One of my favorite things about poems is that one always seems to speak to whatever it is you’re going through at the moment. For me, they’re also an opportunity to embrace mindfulness in a world of constant hurry. It’s impossible to read a poem quickly and absorb it fully. You have to take a breath, slow down, and read line by line.

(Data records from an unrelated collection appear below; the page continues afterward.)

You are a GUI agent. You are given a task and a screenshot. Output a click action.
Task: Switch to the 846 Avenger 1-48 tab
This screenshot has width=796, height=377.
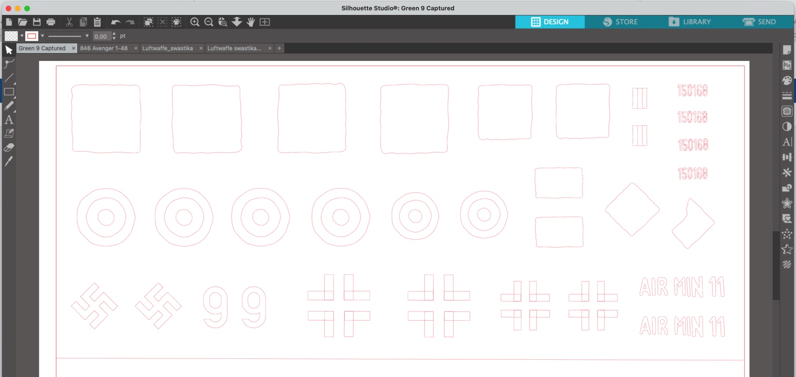point(104,48)
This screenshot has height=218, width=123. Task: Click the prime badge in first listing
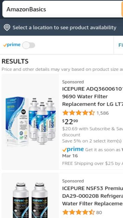click(x=73, y=150)
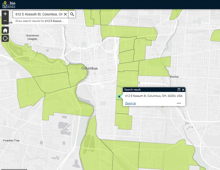Click the Bexley label on the map

(x=174, y=77)
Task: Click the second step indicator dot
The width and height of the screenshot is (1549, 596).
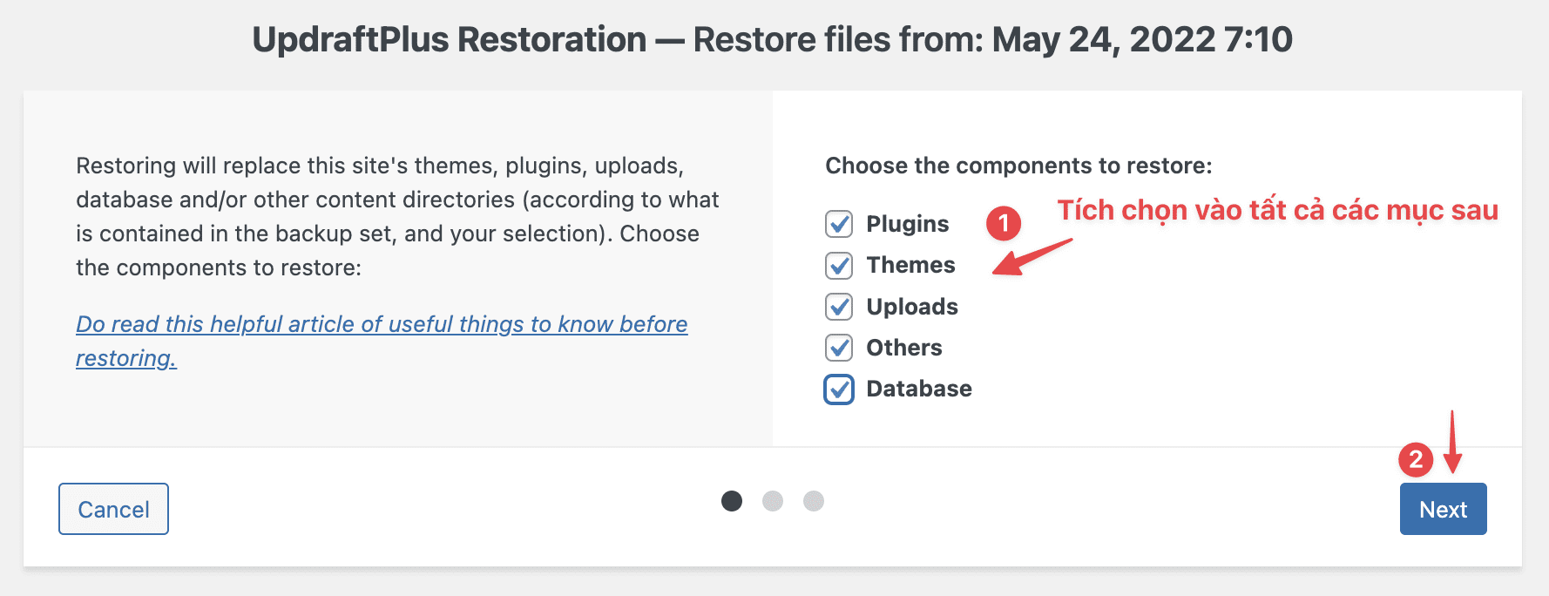Action: coord(773,501)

Right now, we’re all going through a very confusing and anxious time, but there’s also a lot of hope in it. Here are three poems that I especially think speak to the moment where in:
IN TIME
WS Merwin
The night the world was going to end
when we heard those explosions not far away
and the loudspeakers telling us
about the vast fires on the backwater
consuming undisclosed remnants
and warning us over and over
to stay indoors and make no signals
you stood at the open window
the light of one candle back in the room
we put on high boots to be ready
for wherever we might have to go
and we got out the oysters and sat
at the small table feeding them
to each other first with the fork
then from our mouths to each other
until there were none and we stood up
and started to dance without music
slowly we danced around and around
in circles and after a while we hummed
when the world was about to end
all those years all those nights ago
W. S. Merwin, “In Time” from The Pupil. Copyright © 2001 by W. S. Merwin, available on PoetryFoundation.org
One day, years from now, we’ll look back on these few months the way people look back on wars and other life-changing events. When this first started, none of us knew how many people would be affected. We didn’t know if we would make it through. But Merwin’s poem teaches us to embrace the unknown – dance in it, even. Get out your good silverware. If there isn’t music, make some.
The Iraqi Nights
(an excerpt)
By Dunya Mikhail
In Iraq,
after a thousand and one nights,
someone will talk to someone else.
Markets will open
for regular customers.
Small feet will tickle
the giant feet of the Tigris.
Gulls will spread their wings
and no one will fire at them.
Women will walk the streets
without looking back in fear.
Men will give their real names
without putting their lives at risk.
Children will go to school
and come home again.
Chickens in the villages
won’t peck at human flesh
on the grass.
Disputes will take place
without any explosives.
A cloud will pass over cars
heading to work as usual.
A hand will wave
to someone leaving
or returning.
The sunrise will be the same
for those who wake
and those never will.
And every moment
something ordinary
will happen
under the sun.
Dunya Mikhail, “The Iraqi Nights” from The Iraqi Nights. Copyright © 2013 by Dunya Mikhail, available on PoetryFoundation.org
Mikhail’s poem is an ode to the beauty of ordinary life; only when it’s taken away do we understand how precious it is. In the U.S., we’re not used to a completely disrupted life the way people in other countries, that have seen times of war, may be. Even World War II didn’t make it to American soil except for Pearl Harbor. 9/11 affected the whole country, but life didn’t change much for those outside New York. And so for all of us, we are realizing that our lives, and our country, aren’t as untouchable as they seemed before. But when it’s all over, and we emerge from our homes, we won’t take for granted the birds and the grass and our neighbors and all the things we didn’t have time to stop and notice before.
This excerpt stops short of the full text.